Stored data

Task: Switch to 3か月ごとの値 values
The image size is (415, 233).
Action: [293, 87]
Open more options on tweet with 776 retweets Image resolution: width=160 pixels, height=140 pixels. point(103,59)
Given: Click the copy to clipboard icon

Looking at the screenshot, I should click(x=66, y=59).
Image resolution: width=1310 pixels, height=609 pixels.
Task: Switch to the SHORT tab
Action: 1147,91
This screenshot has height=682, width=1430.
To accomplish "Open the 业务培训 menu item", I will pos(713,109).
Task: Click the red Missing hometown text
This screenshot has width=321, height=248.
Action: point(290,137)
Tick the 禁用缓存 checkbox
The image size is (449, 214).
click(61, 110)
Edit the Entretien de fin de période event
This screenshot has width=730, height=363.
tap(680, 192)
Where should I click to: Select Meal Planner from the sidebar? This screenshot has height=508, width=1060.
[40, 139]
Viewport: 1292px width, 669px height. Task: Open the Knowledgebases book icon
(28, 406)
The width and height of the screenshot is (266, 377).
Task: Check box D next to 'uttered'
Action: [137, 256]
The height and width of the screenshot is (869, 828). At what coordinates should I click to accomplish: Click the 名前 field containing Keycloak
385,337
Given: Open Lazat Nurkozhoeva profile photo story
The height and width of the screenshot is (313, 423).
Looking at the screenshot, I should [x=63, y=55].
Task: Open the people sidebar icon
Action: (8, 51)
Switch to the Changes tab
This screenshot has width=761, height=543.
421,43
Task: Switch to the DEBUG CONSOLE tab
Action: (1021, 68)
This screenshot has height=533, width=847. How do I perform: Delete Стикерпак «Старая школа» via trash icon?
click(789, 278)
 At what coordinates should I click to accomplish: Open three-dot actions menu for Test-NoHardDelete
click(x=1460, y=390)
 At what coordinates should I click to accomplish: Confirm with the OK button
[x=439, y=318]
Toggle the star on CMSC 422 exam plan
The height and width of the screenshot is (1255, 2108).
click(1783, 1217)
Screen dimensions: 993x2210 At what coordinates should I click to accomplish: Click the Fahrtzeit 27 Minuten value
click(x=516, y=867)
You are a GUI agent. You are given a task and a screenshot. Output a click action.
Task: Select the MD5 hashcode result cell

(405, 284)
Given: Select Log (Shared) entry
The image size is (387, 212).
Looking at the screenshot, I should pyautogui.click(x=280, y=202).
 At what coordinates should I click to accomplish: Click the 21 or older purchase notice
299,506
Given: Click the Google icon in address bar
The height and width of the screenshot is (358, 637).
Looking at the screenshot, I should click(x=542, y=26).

**Stated task**
Can you write out, word for word, the lines of the rows above, starting with the line that contains "Screen dimensions: 993x2210" and going on through the final line of the rows?

**Response**
Screen dimensions: 993x2210 At what coordinates should I click to accomplish: Click the Fahrtzeit 27 Minuten value
click(x=516, y=867)
You are a GUI agent. You are given a task and a screenshot. Output a click action.
Task: Select the MD5 hashcode result cell

(405, 284)
Given: Select Log (Shared) entry
The image size is (387, 212).
Looking at the screenshot, I should pyautogui.click(x=280, y=202).
 At what coordinates should I click to accomplish: Click the 21 or older purchase notice
299,506
Given: Click the Google icon in address bar
The height and width of the screenshot is (358, 637).
Looking at the screenshot, I should click(x=542, y=26).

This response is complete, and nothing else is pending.